Short problem
Using the appeal about Karen refugees, answer these:
(a) By what date did the Thai Army tell the refugees they must all be returned to Burma?
(b) How many refugees were forced back across the border on January 28?
(c) In what month and year did the refugees flee fighting in the Ler Per Her area?

Emergency appeal to the Royal Thai Government not to forcibly repatriate Karen refugees back to heavily land-mined zone

The Karen Women Organization is urgently appealing to the Royal Thai Government not to forcibly repatriate over 3,000 Karen refugees staying in Tha Song Yang, Tak Province, back to a heavily land-mined war-zone in Burma. The majority of the refugees are women and children.

This group of refugees have been told by the Thai Army that they must all be returned to Burma by February 15. The refugees were told that actions to remove them will begin on February 5th, this week. They are now living in fear of imminent forced repatriation into an area which is heavily land-mined, and where active conflict can re-ignite at any moment.  

On January 28, the local Authority  Thai Army and his men forced 50 refugees from this group back across the border between 9 to 11 am to start cleaning up their homes in the village of Ler Per Her in preparation for their return. This included 20 women and girls, some under 16 years of age. 

However, KWO would like to state clearly that this area is not safe at all and refugees groups are not willing to return at this point in time. In recent months, five refugees from the area have been either injured or killed by landmines when slipping back into Burma to look after livestock they left behind. This included a 13-year-old boy whose leg was blown off in August last year, and a woman who was 8 months pregnant had her foot blown apart on January 18, 2010. 

Blooming Night Zan, Joint Secretary 1 of KWO said, "This evidence of people stepping on the landmines is a sure sign that the situation is still very dangerous. Sending refugees back against their will into such a dangerous situation violates the international law of non-refoulement. Although the Thai government is not a signatory of the Refugee Convention, the KWO is very grateful to His Majesty the Thai King, and the Thai government, for a long history of kindness to refugees. We appeal to the Thai authorities now to show your humanitarian kindness again."

The Karen refugees fled from fighting in the Ler Per Her area in Karen State, Burma, in June 2009. The refugees were granted temporary refuge in three locations, Mae U Su, Mae Salit and Nong Bua, but have not yet been allowed to move to Mae La refugee camp in Tak Province. Since their arrival, local Thai authorities have repeatedly pressured the refugees to return home despite evidence that the area is still very dangerous.

The Karen Women Organization is gravely concerned at the planned forced repatriation of these refugees into such a dangerous area and we urgently appeal to the Royal Thai Government to halt the repatriation and continue to provide these refugees with protection on Thai soil.

Source: 

www.karenwomen.org

Comments

PPT quotes the Irrawady

PPT quotes the Irrawady quoting the Bangkok Post:

Phop Phra police linked to killings

Officers from the Phop Phra police station have emerged as suspects in the killing of at least nine Karen workers from Burma whose bodies have been found in the past week.

Extracted records
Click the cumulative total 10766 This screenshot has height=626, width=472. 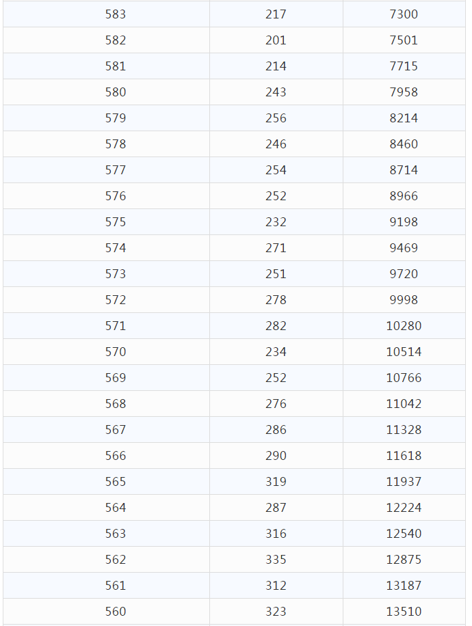click(404, 378)
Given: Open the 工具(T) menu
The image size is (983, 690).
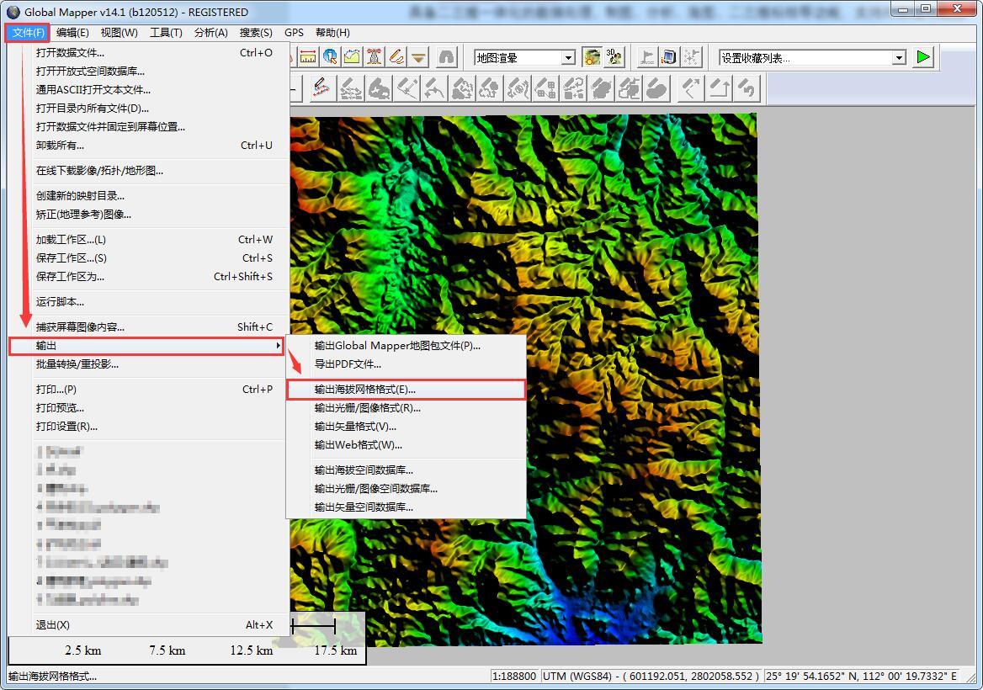Looking at the screenshot, I should pyautogui.click(x=166, y=33).
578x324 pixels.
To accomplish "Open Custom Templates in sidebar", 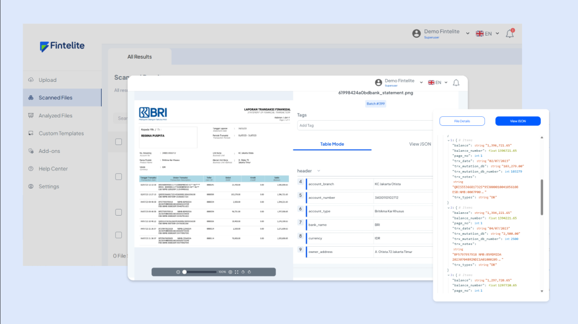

Task result
(a) February 15
(b) 50
(c) June 2009